Archaeologists from the Museum of London found the remains of the theatre in which William Shakespeare's early works, including "A Midsummer Night's Dream" and "Romeo and Juliet", were first performed.
The remains of a London theatre where William Shakespeare's early plays including "Romeo And Juliet" were first performed have been discovered by archaeologists, a museum said Wednesday.
Shakespeare appeared at The Theatre in Shoreditch, east London, as an actor with a troupe called The Lord Chamberlain's Men, which also performed his efforts as a playwright there.
"Richard III", "A Midsummer Night's Dream" and "The Merchant Of Venice" are among the other plays likely to have premiered at the theatre, according to the Museum of London, whose team made the discovery.
After a tenancy dispute in 1599, the owners of The Theatre dismantled it during the night and its timbers were used to construct the Globe Theatre by the River Thames which became the home of Shakespeare's plays.

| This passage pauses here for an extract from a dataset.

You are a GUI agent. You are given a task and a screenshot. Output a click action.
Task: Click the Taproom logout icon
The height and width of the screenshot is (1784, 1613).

But now Museum of London archaeologists have rediscovered the original footings or groundwork of the polygonal Shoreditch venue -- ironically on a site being prepared for the construction of a new theatre.
"It's a theatre that's been known about for a long time but no remains have ever been found," museum spokesman Tim Morley told AFP.
"This is the theatre that the company of players that Shakespeare was part of first performed in and when he started writing, the company would have performed his plays."
It is planned that the remains will be kept in place as the new theatre is built.
Jeff Kelly, chairman of the Tower Theatre Company, which is constructing the new venue, added: "The discovery that we shall be building a 21st century playhouse where Shakespeare played and where some of Shakespeare's plays must first have been performed is a huge inspiration."
Archaeologists will now start trying to find out more detail about how the venue looked and hope it will help them to increase their knowledge of London theatres during the reign of queen Elizabeth I.